Following the plenary session of Anti-Corruption Forum, three parallel panels dedicated to combating corruption in public administration, in public and private companies, and in the media and civil society organizations were held. Panel participants discussed the ways how different sectors can contribute to the successful fight against corruption as well as of the importance of a personal example to counteract corrupt behaviour.
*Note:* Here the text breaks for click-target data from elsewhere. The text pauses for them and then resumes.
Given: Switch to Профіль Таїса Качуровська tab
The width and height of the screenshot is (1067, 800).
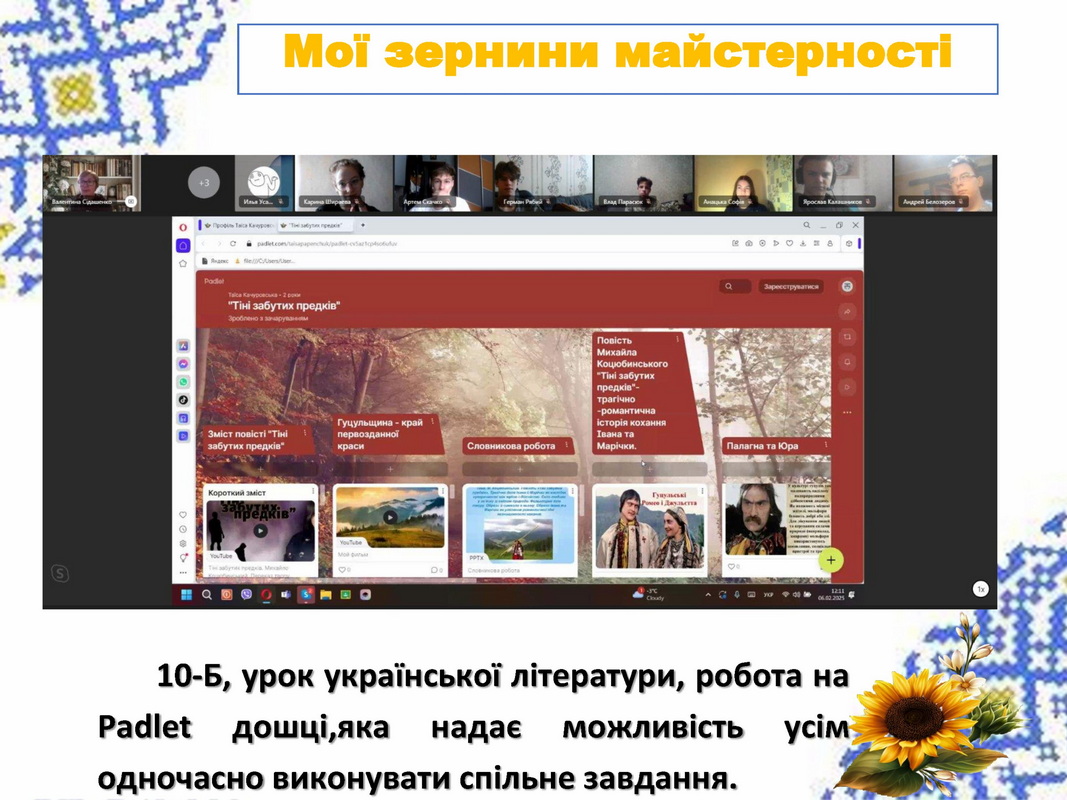Looking at the screenshot, I should tap(240, 225).
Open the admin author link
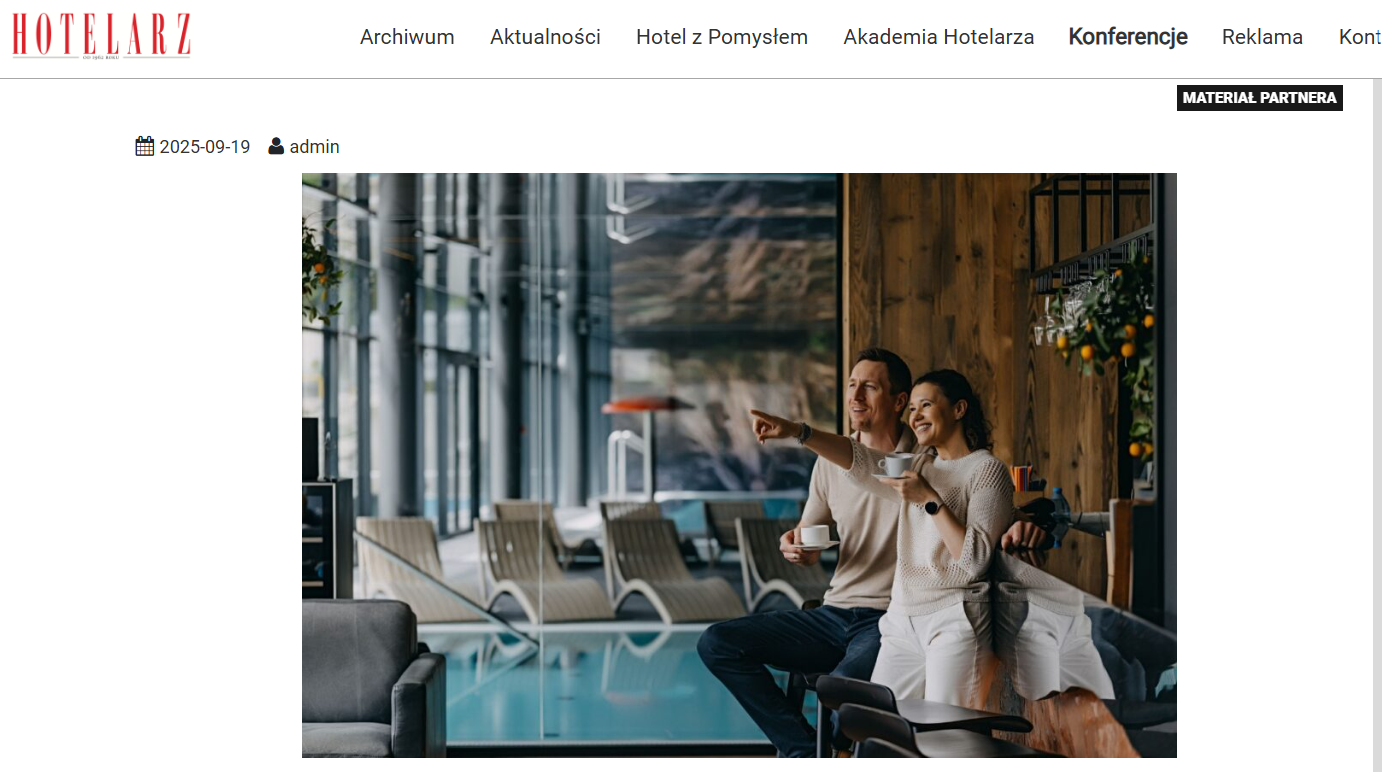 point(315,147)
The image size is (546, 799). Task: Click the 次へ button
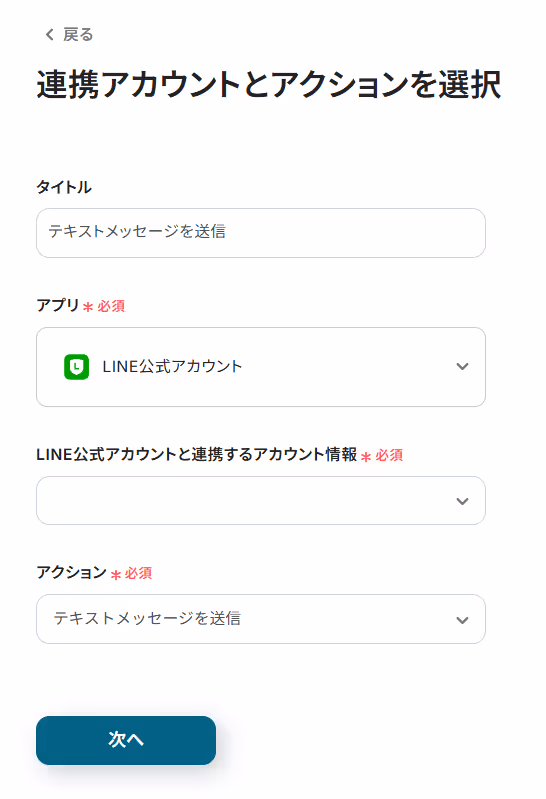coord(126,740)
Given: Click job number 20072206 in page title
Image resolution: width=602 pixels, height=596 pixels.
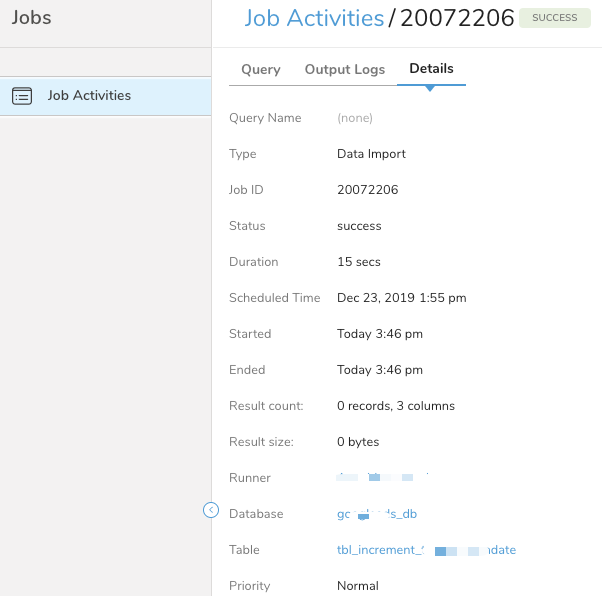Looking at the screenshot, I should click(x=457, y=18).
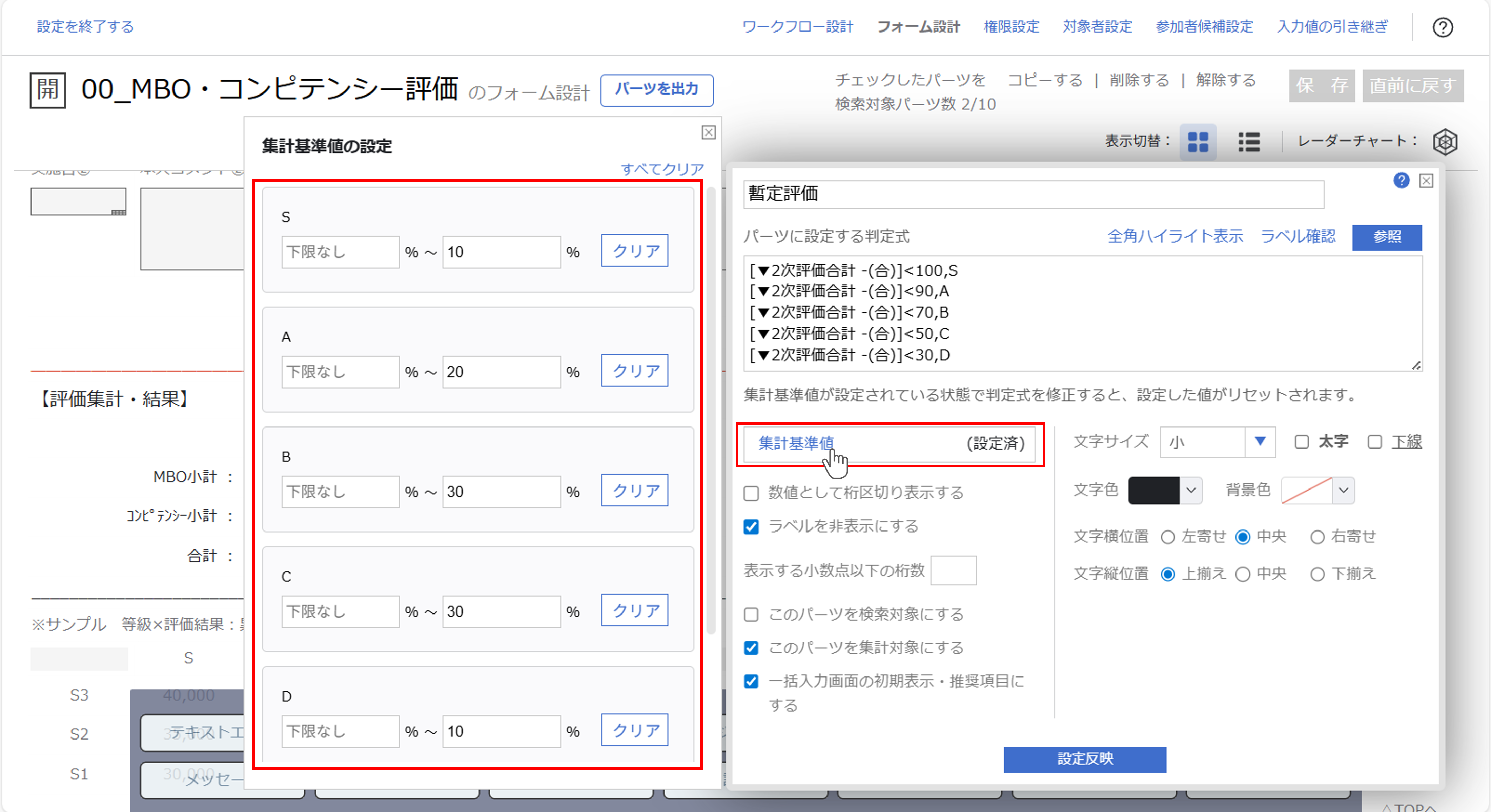Click the 開 toggle icon beside form title
This screenshot has width=1491, height=812.
[47, 90]
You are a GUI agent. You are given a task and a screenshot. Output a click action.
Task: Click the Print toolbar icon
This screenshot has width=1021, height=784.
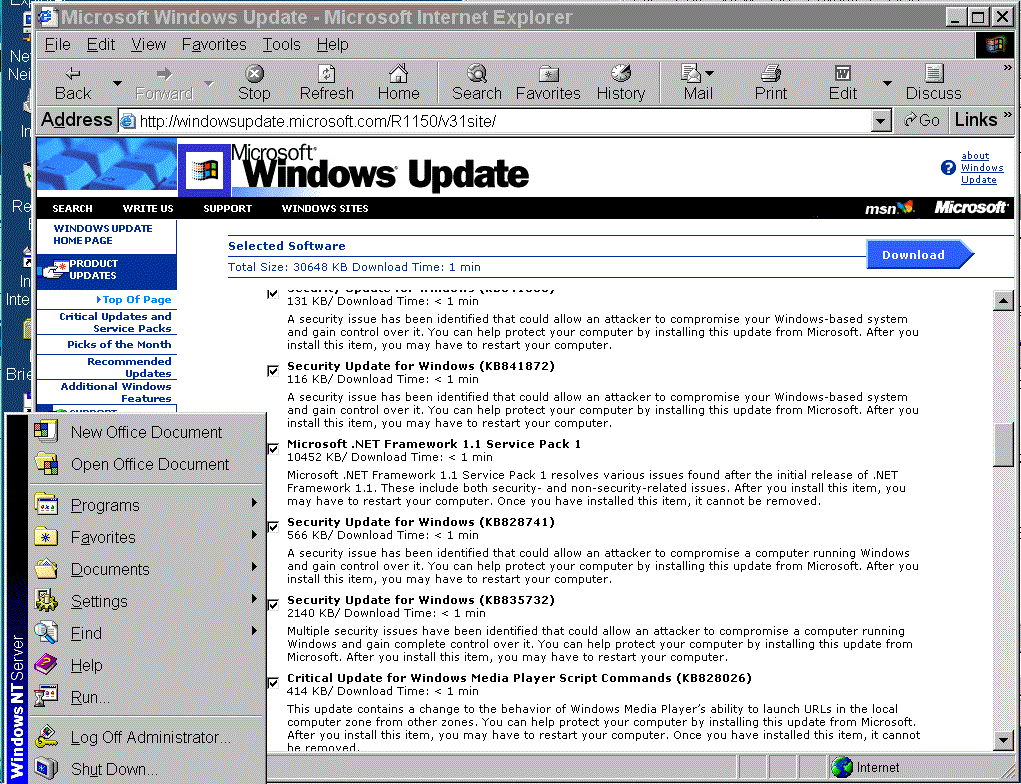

The objectives of the Anti-Corruption Forum were to share best anti-corruption experiences and to improve the cooperation and coordination of the Anti-Corruption Agency with representatives of the public administration, business sector, civil society organizations and the media in Serbia.
Anti-Corruption Awareness Raising Campaign
“Corruption Steals the Future”
As a part of the two-year EU funded project “Supporting the Work of the Anti-Corruption Agency” IPA 2008, an integrated Anti-Corruption Awareness Raising Campaign has been designed and implemented to raise public awareness on the importance of preventing and fighting corruption. The national Anti-Corruption Campaign “Corruption Steals the Future” was awarded with silver by the Association of Market Communications of Serbia (UEPS). The communication campaign was conducted by Ksenija Renko, a senior communications expert from Croatia and Jasmina Krstic, communications expert from Serbia. The creative concept was conceived by the drafting agencies of DraftFCB + Afirma, and the video was directed by Srđan Golubović, author of the films Absolute One hundred, Trap and Circles. Awareness Raising Campaign was launched on March 30, 2013 and included integrated communication through various channels: television, radio, internet, leaflets, posters, brochures, social media, special events and PR activities. The micro-site of the campaign has gone live and today the address www.prijavikorupciju.rs is very active – citizens use it to report corruption cases in their environment.